„Ich bin wirklich friedliebend“

Der Amokläufer von Emsdetten soll von dem Killerspiel „Counterstrike“ beeinflusst gewesen sein. Ein Interview mit Rami Alloumi, dem Trainer der deutschen Counterstrike-Nationalmannschaft, der in der Nähe von Bremen lebt

taz: Herr Allouni, der niedersächsische Innenminister Uwe Schünemann will „Killerspiele“ verbieten lassen. Zu recht?

Rami Allouni: Das ist standardmäßig die erste Reaktion der Politik, wenn so was passiert wie jetzt in Emsdetten. Das war nach dem Amokschützen in Erfurt auch so, auch wenn sich herausgestellt hat, dass der junge Mann nicht mal Counterstrike gespielt hatte. Die Politiker fühlen sich unter Druck, und dann suchen sie einen Schuldigen.

Sie denken, ein Verbot bringt nichts?

Nein, das wird nichts bringen. Der junge Mann war, so viel ich gelesen habe, relativ isoliert und frustriert. Der gab der Schule die Schuld an allem und wollte sich rächen. Selbst wenn er Computerspiele gespielt hätte, glaube ich nicht, dass das den Ausschlag gegeben hätte. Ein Computerspiel kann nicht aus einem Menschen einen Killer machen.

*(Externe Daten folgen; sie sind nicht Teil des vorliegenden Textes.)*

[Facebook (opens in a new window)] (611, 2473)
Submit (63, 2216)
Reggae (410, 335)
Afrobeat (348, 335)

Was für Leute spielen Counterstrike?

Das sind Leute wie jeder. Das können Ihre Kinder sein, und das sind ganz sicher keine Massenmörder. Das ist ein Schnitt durch die Gesellschaft. Für die Jugend ist Spielen einfach nur ein Zeitvertreib.

Wie ist es bei Ihnen?

Ich bin noch in der Organisation aktiv, aber ich habe keine Zeit mehr, selber zu spielen. Beruflich bin ich Systemadministrator bei einem Internetanbieter. Privat bin ich verheiratet und kümmere mich um meine Tiere, von denen ich mittlerweile ziemlich viele habe.

Tiere?

Pferde, Hunde, Katzen, was man halt so hat, wenn man auf einem Pferdehof wohnt. Ich bin wirklich friedliebend und plane nicht, in nächster Zeit irgendwas in die Luft zu sprengen. Wenn man so genannte Killerspiele wie Counterstrike spielt, stellt man fest, dass es nicht den Reiz ausmacht, auf irgendjemand zu schießen, sondern dass da der Teamaspekt im Vordergrund steht. Counterstrike wird ja in Teams gespielt.

Trotzdem gibt es ein beachtliches Arsenal an Waffen, mit dem die Spieler ausgestattet werden.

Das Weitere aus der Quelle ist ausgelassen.